___ Texto dado ___

Victoria Kent consideraba que la mujer española votaría en masa a los artífices de su propio sometimiento, con el consecuente peligro existencial para la delicada República. Aún no sabía lo que la República iba a hacer por ella

Clara Campoamor durante su discurso por el voto femenino.
Clara Campoamor durante su discurso por el voto femenino.
Marta Peirano

El 1 de octubre de 1931, el Congreso de la Segunda República española legalizó el voto femenino con 160 votos a favor y 121 en contra. Como todo el mundo sabe, una de las tres mujeres con escaño en el Congreso votó en contra. “No es cuestión de capacidad —argumentó la socialista Victoria Kent en su famoso debate con Clara Campoamor— es cuestión de oportunidad para la República”. Kent consideraba que la mujer española votaría en masa a los artífices de su propio sometimiento, con el consecuente peligro existencial para la delicada República. Aún no sabía lo que la República iba a hacer por ella. “Necesita ver que la República ha traído a España lo que no supo traer la Monarquía: escuelas, laboratorios, etc. Cuando dentro de algunos años funcionen esas 20.000 escuelas que han sido anunciadas, la mujer será la más ardiente defensora de la República”.

___ Datos ___

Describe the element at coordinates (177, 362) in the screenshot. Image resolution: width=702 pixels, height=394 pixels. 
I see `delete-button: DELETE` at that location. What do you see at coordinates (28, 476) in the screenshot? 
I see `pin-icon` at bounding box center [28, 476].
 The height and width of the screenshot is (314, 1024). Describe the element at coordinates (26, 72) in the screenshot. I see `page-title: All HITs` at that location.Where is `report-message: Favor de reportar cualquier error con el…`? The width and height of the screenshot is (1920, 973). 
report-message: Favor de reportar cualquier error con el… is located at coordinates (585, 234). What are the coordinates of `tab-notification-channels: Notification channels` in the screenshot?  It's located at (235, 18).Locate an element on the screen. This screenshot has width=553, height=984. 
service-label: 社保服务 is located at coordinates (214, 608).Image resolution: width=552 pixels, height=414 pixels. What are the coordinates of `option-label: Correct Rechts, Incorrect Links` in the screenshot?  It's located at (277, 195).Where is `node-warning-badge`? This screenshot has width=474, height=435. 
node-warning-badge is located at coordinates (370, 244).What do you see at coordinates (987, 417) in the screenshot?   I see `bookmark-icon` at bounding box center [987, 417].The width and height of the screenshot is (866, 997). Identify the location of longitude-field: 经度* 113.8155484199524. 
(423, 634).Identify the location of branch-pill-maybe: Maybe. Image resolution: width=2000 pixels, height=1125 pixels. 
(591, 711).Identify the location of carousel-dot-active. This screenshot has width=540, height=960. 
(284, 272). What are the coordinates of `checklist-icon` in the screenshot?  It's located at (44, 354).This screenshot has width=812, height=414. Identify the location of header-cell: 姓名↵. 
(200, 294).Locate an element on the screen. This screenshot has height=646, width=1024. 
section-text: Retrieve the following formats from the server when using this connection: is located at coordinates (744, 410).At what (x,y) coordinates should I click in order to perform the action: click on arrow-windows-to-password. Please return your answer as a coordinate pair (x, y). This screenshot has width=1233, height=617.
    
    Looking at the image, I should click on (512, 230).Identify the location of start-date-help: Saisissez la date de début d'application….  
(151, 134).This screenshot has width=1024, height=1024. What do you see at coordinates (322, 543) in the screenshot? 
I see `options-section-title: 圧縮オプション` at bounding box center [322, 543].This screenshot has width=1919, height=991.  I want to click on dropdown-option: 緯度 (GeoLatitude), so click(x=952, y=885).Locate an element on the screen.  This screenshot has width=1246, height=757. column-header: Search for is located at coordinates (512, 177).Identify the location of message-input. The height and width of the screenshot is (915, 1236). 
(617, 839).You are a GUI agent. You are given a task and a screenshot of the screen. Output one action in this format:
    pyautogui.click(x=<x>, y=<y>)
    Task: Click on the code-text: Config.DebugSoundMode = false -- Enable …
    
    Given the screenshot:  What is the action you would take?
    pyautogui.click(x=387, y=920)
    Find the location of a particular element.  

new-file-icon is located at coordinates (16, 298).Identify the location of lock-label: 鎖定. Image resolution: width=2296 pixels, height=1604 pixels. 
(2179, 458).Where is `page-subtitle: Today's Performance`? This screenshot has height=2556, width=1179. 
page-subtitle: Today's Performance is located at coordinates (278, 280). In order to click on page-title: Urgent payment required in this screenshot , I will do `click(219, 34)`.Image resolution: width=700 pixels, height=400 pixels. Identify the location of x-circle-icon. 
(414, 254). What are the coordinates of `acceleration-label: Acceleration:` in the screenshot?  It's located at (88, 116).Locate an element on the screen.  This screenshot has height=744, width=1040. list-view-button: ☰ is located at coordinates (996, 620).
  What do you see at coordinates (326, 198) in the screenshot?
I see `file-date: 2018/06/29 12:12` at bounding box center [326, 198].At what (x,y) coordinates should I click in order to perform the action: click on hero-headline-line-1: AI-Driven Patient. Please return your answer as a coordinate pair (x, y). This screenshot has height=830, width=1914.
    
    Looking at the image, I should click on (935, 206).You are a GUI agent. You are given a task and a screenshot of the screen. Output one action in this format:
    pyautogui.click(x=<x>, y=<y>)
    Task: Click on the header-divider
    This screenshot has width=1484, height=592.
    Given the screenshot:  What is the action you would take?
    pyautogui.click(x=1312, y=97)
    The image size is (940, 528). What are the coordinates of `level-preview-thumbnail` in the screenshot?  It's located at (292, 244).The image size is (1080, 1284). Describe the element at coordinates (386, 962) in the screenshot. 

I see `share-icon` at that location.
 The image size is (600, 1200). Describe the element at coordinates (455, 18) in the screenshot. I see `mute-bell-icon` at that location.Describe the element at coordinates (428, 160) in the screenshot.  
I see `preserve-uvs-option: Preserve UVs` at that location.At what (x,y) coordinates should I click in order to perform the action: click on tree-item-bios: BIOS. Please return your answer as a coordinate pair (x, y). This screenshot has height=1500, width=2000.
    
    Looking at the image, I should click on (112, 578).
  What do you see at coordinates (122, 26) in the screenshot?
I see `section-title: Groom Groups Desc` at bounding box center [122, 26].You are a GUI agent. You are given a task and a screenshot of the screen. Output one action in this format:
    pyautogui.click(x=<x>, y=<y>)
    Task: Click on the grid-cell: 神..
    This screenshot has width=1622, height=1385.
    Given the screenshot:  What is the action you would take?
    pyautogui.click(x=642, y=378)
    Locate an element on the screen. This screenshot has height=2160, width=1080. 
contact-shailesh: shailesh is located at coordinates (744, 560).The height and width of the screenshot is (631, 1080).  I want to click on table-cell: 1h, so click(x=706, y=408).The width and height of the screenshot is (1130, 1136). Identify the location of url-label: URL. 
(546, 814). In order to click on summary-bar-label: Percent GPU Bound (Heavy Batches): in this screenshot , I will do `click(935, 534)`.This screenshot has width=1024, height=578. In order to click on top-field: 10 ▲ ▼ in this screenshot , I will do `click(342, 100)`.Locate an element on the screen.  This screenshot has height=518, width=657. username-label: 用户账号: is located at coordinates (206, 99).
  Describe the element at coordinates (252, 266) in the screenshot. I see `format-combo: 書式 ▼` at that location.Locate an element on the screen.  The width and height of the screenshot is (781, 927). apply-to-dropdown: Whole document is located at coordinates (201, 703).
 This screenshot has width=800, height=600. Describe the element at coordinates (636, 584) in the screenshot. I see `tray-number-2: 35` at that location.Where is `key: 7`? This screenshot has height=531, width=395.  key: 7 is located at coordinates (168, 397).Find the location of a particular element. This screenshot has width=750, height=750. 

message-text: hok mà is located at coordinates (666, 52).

___

Ejercicio:
Según el texto sobre el voto femenino, ¿cuántos votos a favor y cuántos en contra obtuvo su legalización en el Congreso? Las filas no son necesarias para resolver el ejercicio.

Espacio de respuesta:
Obtuvo 160 votos a favor y 121 en contra.